There is possible explanation for the decrease in SH and IH muscles EMG during mouth opening in FHP. Based on the interrelationship of muscles in the craniocervical region, when the mouth is closed, there may be increased passive tension to the IH muscle in FHP. The stretched IH muscle could create an inferior and posterior pull on the hyoid bone. The traction is transferred to the mandible through the SH muscle (Neumann, 2010). The position of the mandible was changed by different stretches of soft tissues and muscles in the cervical area. This is due to alterations of head posture caused by changes in length of the muscle fibers. In the literature, it has been demonstrated that an alteration of muscle length results in a change of EMG activity (Babault et al, 2003; Childress, 1981 and Childress, 1981; Kennedy and Cresswell, 2001; Kubo et al, 2004; Lunnen et al, 1981). Therefore, mouth opening with relatively low EMG activity in FHP compared to NHP could be indirect evidence that SH and IH muscles are lengthened in FHP.
Ohmure et al (2008)demonstrated that the mandibular condyle is positioned more posteriorly in FHP than that in NHP. When the condyle is positioned posteriorly, an additional force might be applied to the posterior region of the TMJ. Theoretically, a posteriorly displaced condyle could compress the weak retrodiscal tissues, creating inflammation and muscle spasm. Moreover, the anterosuperior structure of the TMJ is a durable load-bearing site, while the posterior structure of the TMJ is not (Radu et al, 2004). It has been reported that posterior displacement of the condyle possibly might be a one of the contributing factors to TMD including TMJ disc displacement (Hibi and Ueda, 2005; Imai et al, 2001; Pullinger et al, 1986). A previous study revealed that the head tended to be positioned more forward in the group with TMD than in the healthy group (Lee et al, 1995). However, it is difficult to find supporting literature that unequivocally proves this cause-and-effect relationship between FHP and TMD.
This study has some limitations. First, in this study, EMG activity of the hyoid muscles was evaluated only at the point the mouth was fully opened, rather than during the gradual mouth opening process. To assess the sequential influence of neck posture on EMG activity of the hyoid muscles according to mouth position in a more functional way, we suggest collecting EMG data through the entire mouth opening process rather than just at a fixed position. Second, this research was performed on only healthy subjects. Therefore, a further research is necessary to examined the EMG activity of patients with FHP who have had lengthened SH and IH muscles, and to evaluate the influence of the chronically lengthened SH and IH muscles in patients with FHP on TMJ.

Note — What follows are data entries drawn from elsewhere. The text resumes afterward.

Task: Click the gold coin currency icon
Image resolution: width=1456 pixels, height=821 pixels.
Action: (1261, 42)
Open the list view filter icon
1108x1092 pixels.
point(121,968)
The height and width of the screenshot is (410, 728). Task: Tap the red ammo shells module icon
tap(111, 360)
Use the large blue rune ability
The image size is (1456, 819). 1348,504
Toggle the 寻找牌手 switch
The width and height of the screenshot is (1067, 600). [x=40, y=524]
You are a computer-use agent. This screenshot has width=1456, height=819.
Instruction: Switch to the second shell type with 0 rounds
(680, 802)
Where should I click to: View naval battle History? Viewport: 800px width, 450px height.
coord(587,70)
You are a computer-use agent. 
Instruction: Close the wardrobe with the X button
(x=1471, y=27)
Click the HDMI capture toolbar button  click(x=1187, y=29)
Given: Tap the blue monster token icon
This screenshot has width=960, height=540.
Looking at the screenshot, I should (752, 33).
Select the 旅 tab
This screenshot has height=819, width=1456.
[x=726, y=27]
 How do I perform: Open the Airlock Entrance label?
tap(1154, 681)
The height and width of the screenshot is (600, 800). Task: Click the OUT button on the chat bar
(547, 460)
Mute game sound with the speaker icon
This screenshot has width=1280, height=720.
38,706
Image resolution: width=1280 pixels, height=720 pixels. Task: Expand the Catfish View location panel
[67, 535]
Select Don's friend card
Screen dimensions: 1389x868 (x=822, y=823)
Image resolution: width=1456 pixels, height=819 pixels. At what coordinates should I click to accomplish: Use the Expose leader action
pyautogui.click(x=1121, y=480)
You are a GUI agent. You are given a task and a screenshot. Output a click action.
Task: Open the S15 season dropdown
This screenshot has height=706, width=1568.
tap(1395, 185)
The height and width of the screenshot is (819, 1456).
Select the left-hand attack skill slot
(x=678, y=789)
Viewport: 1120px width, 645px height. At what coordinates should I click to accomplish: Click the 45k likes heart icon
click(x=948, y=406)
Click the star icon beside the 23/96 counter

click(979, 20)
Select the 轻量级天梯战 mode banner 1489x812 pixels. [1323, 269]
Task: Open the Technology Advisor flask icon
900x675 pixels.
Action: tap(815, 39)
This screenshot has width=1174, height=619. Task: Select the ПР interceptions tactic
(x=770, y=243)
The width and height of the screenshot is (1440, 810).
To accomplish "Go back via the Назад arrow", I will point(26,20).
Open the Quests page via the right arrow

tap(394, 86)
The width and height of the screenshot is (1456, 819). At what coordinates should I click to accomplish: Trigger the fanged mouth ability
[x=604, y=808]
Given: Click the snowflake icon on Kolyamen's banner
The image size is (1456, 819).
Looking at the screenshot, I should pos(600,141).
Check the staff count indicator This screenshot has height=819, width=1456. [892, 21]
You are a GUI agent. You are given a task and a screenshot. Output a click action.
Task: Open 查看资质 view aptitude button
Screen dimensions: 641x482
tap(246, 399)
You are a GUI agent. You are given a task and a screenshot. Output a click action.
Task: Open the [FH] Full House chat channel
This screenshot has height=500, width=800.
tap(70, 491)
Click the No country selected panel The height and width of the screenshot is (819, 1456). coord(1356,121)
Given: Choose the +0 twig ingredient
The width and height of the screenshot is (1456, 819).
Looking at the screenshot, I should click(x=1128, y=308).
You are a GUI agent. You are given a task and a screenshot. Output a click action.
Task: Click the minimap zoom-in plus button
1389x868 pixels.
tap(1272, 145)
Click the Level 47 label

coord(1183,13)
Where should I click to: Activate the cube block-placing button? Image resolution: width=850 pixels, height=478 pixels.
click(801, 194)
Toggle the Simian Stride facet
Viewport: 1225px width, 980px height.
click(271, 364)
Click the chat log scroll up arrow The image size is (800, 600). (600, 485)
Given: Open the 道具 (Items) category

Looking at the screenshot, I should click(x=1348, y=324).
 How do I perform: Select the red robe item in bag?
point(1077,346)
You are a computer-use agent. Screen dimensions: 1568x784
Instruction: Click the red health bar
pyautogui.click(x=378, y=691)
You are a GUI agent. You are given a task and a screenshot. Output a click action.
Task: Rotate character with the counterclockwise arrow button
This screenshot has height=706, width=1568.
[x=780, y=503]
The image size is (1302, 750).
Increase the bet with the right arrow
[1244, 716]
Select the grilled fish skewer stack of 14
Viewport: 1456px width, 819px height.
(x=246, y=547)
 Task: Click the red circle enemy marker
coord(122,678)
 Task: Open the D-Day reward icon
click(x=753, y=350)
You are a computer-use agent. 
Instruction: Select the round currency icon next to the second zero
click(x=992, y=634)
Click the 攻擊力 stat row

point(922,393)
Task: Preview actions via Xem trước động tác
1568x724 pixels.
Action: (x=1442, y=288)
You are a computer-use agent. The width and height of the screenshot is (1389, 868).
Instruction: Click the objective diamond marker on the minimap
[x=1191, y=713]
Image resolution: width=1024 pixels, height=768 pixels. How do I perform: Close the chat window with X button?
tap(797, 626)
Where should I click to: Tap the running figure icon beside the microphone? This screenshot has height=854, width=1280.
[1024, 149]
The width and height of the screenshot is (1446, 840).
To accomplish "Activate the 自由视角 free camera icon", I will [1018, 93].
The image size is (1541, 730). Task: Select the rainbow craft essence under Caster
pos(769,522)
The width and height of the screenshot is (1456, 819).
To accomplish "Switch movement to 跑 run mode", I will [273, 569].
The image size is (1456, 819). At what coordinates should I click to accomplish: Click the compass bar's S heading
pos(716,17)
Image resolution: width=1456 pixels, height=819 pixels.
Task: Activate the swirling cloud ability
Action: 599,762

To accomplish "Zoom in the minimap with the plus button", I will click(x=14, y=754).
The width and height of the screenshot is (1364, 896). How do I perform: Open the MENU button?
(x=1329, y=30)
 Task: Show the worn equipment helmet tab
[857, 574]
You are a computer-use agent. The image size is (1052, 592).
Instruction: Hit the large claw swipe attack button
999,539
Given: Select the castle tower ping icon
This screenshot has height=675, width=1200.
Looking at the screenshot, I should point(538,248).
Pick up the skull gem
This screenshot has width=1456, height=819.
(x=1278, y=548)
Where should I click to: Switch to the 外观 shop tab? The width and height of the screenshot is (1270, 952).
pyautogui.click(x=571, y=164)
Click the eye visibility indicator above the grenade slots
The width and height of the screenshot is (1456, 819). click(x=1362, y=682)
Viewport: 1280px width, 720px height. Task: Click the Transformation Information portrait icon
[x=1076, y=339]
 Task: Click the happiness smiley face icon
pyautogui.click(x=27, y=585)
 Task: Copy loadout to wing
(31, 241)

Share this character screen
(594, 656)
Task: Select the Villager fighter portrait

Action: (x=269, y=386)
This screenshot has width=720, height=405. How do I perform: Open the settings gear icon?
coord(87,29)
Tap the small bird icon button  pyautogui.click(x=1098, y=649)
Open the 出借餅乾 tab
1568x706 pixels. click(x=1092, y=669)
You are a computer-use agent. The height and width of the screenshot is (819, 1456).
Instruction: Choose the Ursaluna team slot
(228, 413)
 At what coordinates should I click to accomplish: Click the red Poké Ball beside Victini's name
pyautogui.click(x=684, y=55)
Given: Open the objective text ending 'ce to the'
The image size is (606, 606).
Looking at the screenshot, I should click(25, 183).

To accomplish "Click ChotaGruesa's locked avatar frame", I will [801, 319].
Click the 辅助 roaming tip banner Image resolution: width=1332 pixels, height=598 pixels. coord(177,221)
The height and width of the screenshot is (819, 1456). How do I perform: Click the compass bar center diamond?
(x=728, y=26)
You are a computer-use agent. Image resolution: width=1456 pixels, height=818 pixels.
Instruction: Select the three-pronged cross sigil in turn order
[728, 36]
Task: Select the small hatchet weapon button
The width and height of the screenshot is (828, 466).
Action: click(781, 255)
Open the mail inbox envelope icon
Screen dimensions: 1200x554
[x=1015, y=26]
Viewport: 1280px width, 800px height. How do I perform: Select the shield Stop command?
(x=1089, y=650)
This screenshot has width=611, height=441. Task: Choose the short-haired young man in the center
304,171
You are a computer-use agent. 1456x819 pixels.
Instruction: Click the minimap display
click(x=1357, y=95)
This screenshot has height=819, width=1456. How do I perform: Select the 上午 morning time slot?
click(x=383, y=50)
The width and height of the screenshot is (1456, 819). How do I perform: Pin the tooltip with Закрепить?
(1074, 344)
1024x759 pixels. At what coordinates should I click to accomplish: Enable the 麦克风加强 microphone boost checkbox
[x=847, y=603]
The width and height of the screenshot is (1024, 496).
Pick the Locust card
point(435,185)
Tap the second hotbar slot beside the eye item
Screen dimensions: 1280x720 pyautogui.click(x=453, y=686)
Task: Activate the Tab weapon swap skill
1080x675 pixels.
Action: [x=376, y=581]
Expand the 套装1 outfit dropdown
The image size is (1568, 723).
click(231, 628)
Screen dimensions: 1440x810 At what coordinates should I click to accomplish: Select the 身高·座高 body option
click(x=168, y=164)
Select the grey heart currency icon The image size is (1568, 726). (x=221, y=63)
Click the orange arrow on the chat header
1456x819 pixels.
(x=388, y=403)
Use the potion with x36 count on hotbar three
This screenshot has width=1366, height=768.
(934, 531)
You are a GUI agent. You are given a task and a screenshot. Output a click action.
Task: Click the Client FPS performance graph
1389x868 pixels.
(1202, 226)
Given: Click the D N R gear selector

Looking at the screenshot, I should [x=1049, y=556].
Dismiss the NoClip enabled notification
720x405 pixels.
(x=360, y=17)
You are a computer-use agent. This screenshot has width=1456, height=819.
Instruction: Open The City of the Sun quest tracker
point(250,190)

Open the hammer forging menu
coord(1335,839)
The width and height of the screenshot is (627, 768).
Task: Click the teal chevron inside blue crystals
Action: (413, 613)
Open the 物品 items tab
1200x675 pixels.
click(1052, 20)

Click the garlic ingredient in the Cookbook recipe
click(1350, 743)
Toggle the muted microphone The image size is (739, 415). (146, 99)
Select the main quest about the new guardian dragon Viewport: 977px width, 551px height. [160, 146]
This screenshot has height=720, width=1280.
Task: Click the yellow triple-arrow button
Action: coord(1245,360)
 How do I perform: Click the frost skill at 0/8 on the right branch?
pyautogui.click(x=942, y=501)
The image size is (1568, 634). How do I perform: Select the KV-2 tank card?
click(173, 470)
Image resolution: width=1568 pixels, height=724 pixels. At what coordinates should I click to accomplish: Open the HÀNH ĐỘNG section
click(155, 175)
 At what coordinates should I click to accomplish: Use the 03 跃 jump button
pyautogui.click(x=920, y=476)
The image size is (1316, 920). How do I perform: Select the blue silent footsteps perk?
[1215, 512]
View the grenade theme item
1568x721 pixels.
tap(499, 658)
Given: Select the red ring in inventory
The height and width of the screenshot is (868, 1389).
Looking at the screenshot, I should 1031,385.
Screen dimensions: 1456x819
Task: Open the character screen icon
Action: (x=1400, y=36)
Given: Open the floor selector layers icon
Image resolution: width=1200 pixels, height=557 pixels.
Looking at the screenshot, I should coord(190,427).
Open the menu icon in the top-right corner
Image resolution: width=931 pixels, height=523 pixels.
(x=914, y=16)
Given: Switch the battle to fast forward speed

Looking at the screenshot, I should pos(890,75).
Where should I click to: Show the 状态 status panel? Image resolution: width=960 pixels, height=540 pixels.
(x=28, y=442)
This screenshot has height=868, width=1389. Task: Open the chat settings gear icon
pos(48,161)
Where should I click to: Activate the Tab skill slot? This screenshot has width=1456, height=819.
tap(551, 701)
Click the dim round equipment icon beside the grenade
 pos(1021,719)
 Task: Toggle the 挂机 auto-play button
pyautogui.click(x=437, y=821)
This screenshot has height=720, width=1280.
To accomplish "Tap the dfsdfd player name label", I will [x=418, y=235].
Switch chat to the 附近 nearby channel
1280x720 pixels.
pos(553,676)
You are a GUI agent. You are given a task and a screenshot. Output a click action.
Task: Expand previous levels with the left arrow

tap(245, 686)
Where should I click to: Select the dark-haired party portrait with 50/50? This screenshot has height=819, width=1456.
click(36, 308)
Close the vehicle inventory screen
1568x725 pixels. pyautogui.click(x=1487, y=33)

To examine the relationship between FHP and TMJ, SH and IH muscles which are highly suggestible on TMJ were selected to be investigated during mouth opening with FHP and NHP. The results of the current study showed that EMG activity of SH and IH muscles were significantly decreased during mouth opening with FHP than with NHP. This finding supports that FHP might affect TMJ indirectly through alteration of the hyomandibular system.